We will retain our wonderful attorney one last time to try and get the judge to agree to jail time versus prison time.  Some people don't know the difference between jail and prison, maybe I'll write about that in the next post.

Thanks for caring about my son and me.





Peace, Hope and Love, Barbara

7 comments:

DDD said...

Barbara... I'm sorry to hear about this setback. I continue to pray for you and Keven and will send every positive vibe in my body your way. Stay strong. You are doing a wonderful job. Just thought you should know that.

kc bob said...

Just sending you a virtual hug today and asking God to help you and Keven.

BMelonsLemonade said...

It is so hard in the beginning. When things go wrong, it just seems so hopeless. It seems like it will never get better, and then we think...what the f*#k. And we think about using. It is so easy to feel defeated in the beginning, we think we have moved milestones by getting clean, but the rest of the world does not see all that. It seems like the rest of the world only sees the small little slip ups, failing to recognize what we see as the big stuff. It feels hopeless when it is like this. It feels like it is not really worth it. And to top it all off, most addicts are really quite sensitive people, so it all hurts our feelings too. Defeated, hopeless, and thinking about dope...never a good combination in early recovery. Of course, we will one day realize that the world itself can be hopeless and defeating...and we need to learn to deal with those feelings rather than just use. It is easier to throw our hands up in the air, and just get a little relief. It is only after we do what we know best for coping that we regret it. It is all a learning process. And it takes some mistakes to learn. Unfortunate as all this is, I think Keven sounds like he is in a better place than he was before. I hope he can somehow continue his treatment because it seems to be making a difference. Sometimes, it feels like the court system really does not care about rehabilitation, just as long as they get their money. And it is more than obvious that the judges do not often understand the nature of this disease of addiction. I am sorry, Barb. Both of you...hang in there.

Donnav said...

O Barbara, I'm So sorry. Sure hated to read this post. I'm wishing we lived close enough so that I could come hang out with you. Love you!

Erin said...

It sounds like a mess. I'm sorry this has happened again.

Wise words from a friend of mine: "Don't worry about what hasn't happened yet." It may seem minimalistic, but it's some of the best advice I've ever received.

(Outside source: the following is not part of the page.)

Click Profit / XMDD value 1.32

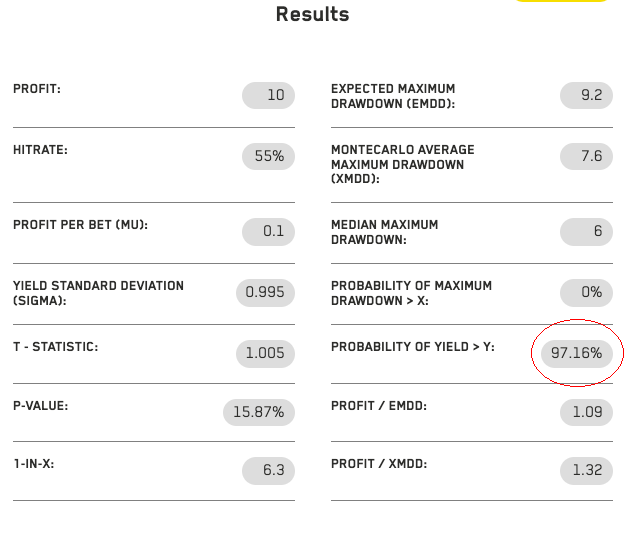(586, 470)
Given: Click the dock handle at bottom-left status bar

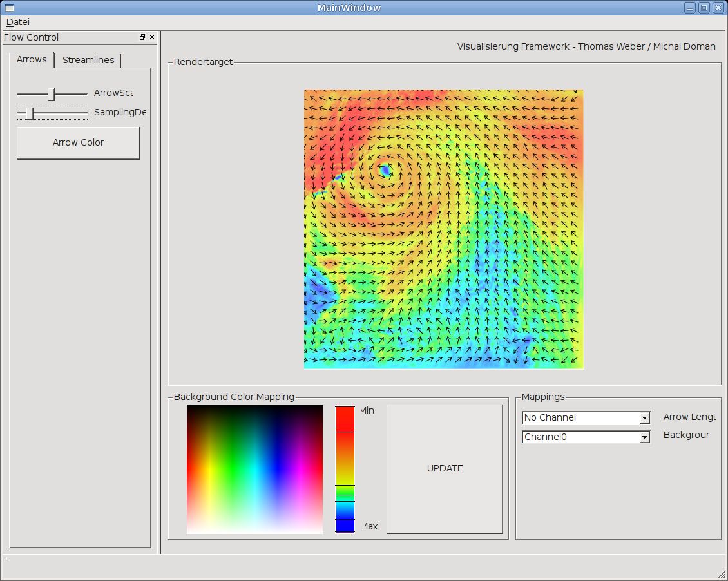Looking at the screenshot, I should [x=6, y=558].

I don't mean you should pretend there isn't a problem...just wait and see what happens next. Maybe he'll get lucky and get another chance.

As always, I love you and am here for you. But sometimes I wish I was THERE for you. :)

Syd said...

Hoping for the best again. I wish that things were different.

Tori said...

Oh Barbara he is still so young. My son is also 20 but I know due to drugs he is far younger and that is something my son would have done. I can't remember how long Keven has sober but thank goodness he hadn't used yet.I am not sure what recovery court is or what cornerstone is so I will have to read some of your older blogs.

I hope this doesn't sound offensive but maybe if he would have used something that night OR had bought something and then they stopped him it would have been far worse.

I completely agree with you on the jail vs. prison. I do not want my son to go to Prison - jail I can handle barely but Prison??? I would fight like hell to prevent that too.

Barbara hang in there I am so sorry both of you have to go through this.